ACTION ITEM: Output the entries below exactly, from the first line to the line holding "Click the CAS#", both included.

Dataset entries:
☆ ☆ ☆ ☆ ☆

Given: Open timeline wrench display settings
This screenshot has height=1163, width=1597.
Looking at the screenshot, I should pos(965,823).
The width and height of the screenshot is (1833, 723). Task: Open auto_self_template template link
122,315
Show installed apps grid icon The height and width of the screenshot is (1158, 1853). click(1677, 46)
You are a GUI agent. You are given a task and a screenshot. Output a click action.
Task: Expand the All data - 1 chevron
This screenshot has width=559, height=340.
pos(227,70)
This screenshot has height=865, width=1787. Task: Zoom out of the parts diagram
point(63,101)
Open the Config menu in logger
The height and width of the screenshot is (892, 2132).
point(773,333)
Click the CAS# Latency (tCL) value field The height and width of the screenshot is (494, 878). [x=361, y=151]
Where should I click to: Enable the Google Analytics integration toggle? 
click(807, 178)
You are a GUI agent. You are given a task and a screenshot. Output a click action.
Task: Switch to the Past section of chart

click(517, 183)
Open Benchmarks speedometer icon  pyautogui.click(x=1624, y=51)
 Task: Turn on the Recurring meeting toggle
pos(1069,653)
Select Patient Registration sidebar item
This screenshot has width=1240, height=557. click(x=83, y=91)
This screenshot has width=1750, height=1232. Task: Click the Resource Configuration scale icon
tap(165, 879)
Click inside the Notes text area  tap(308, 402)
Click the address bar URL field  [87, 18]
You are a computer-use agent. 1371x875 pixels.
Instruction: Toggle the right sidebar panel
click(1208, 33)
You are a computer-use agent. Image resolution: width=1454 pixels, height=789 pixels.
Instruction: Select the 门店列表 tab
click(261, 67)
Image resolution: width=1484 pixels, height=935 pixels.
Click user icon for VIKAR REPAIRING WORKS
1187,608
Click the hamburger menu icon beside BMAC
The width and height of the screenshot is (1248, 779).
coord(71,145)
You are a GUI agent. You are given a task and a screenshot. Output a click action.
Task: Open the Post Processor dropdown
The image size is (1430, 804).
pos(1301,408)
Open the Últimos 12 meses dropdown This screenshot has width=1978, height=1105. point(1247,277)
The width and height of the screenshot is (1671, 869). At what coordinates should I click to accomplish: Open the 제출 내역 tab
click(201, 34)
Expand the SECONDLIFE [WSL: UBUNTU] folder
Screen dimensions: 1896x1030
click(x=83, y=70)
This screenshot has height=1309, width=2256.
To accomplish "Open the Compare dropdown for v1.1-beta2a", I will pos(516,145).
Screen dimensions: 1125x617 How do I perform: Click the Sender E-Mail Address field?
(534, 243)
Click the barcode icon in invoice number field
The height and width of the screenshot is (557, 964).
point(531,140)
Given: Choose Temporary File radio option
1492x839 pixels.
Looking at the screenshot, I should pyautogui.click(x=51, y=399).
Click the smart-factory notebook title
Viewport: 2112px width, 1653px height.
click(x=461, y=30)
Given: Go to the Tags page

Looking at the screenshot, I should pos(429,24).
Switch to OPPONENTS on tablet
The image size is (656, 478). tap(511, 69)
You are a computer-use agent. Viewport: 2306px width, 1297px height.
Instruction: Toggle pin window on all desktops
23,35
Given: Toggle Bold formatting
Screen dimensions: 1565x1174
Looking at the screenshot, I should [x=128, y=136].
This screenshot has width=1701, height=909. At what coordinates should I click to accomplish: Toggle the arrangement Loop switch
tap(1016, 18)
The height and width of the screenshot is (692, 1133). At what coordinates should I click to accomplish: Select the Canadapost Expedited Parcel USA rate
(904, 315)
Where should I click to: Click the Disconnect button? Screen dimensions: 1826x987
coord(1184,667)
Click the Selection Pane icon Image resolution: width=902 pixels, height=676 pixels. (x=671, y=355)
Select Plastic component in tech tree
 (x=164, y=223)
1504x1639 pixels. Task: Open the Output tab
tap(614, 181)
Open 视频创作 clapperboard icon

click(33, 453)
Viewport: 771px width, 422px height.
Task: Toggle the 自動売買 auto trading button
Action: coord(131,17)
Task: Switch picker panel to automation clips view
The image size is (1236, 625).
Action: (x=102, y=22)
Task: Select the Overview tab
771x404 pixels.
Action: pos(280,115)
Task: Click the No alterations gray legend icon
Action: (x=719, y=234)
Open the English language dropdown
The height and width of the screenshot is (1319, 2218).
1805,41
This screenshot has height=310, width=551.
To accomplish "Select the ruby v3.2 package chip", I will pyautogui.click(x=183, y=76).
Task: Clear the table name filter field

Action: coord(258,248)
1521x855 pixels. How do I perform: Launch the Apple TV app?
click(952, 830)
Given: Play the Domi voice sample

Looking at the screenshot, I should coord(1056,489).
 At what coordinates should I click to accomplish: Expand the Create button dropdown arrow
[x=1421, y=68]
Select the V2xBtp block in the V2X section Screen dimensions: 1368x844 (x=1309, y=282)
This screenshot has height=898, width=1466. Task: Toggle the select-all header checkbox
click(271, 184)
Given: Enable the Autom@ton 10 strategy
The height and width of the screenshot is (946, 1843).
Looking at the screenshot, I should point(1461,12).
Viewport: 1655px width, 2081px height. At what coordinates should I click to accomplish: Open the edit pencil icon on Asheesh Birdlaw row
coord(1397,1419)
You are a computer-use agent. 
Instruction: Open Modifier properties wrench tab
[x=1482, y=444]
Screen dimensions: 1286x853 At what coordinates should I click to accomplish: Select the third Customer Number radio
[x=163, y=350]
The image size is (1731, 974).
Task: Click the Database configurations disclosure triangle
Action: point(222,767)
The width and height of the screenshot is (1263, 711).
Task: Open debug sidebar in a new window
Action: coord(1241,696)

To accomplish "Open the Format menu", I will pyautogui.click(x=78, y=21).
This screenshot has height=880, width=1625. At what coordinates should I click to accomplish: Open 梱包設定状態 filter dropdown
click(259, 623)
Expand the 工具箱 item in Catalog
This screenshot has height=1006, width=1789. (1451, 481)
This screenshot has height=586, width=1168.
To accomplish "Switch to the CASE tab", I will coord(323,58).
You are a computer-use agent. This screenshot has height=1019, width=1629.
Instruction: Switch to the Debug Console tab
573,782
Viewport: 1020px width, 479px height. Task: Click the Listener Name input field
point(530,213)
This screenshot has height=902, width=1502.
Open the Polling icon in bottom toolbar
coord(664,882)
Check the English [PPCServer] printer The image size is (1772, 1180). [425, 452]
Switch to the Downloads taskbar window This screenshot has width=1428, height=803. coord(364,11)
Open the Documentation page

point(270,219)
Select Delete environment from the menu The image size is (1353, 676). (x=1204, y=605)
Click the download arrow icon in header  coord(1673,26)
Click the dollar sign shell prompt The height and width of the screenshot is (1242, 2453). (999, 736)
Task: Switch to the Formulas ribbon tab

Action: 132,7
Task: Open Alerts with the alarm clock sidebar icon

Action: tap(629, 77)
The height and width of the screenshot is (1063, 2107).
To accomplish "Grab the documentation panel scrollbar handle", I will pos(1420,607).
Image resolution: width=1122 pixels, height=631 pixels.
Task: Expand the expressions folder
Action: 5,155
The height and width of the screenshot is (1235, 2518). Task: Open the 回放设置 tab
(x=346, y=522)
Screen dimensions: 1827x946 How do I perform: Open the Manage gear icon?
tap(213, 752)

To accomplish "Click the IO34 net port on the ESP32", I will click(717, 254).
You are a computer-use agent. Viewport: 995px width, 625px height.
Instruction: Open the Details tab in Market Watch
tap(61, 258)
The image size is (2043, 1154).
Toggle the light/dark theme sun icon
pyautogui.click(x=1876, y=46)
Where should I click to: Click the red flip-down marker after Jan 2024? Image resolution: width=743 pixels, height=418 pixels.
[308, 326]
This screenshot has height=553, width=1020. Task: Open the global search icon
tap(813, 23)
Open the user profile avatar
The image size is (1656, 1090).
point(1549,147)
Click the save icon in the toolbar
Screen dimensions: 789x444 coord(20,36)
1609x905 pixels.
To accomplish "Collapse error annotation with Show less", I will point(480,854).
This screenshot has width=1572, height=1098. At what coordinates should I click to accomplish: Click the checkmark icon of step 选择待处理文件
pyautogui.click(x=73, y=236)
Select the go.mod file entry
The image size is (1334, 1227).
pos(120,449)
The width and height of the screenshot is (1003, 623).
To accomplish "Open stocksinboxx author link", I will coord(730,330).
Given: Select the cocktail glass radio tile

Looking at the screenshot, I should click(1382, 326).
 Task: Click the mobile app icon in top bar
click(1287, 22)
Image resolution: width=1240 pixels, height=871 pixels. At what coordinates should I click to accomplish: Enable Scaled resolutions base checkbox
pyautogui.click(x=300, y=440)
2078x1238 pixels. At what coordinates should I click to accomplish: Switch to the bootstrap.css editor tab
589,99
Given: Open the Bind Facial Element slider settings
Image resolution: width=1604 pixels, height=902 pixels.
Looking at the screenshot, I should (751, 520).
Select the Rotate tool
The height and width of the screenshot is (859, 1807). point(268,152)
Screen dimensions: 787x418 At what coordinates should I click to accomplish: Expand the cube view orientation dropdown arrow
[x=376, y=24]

☆ ☆ ☆ ☆ ☆

EXERCISE RESPONSE:
Given: Open timeline wrench display settings
This screenshot has height=1163, width=1597.
Looking at the screenshot, I should pos(965,823).
The width and height of the screenshot is (1833, 723). Task: Open auto_self_template template link
122,315
Show installed apps grid icon The height and width of the screenshot is (1158, 1853). click(1677, 46)
You are a GUI agent. You are given a task and a screenshot. Output a click action.
Task: Expand the All data - 1 chevron
This screenshot has width=559, height=340.
pos(227,70)
This screenshot has height=865, width=1787. Task: Zoom out of the parts diagram
point(63,101)
Open the Config menu in logger
The height and width of the screenshot is (892, 2132).
point(773,333)
Click the CAS# Latency (tCL) value field The height and width of the screenshot is (494, 878). [x=361, y=151]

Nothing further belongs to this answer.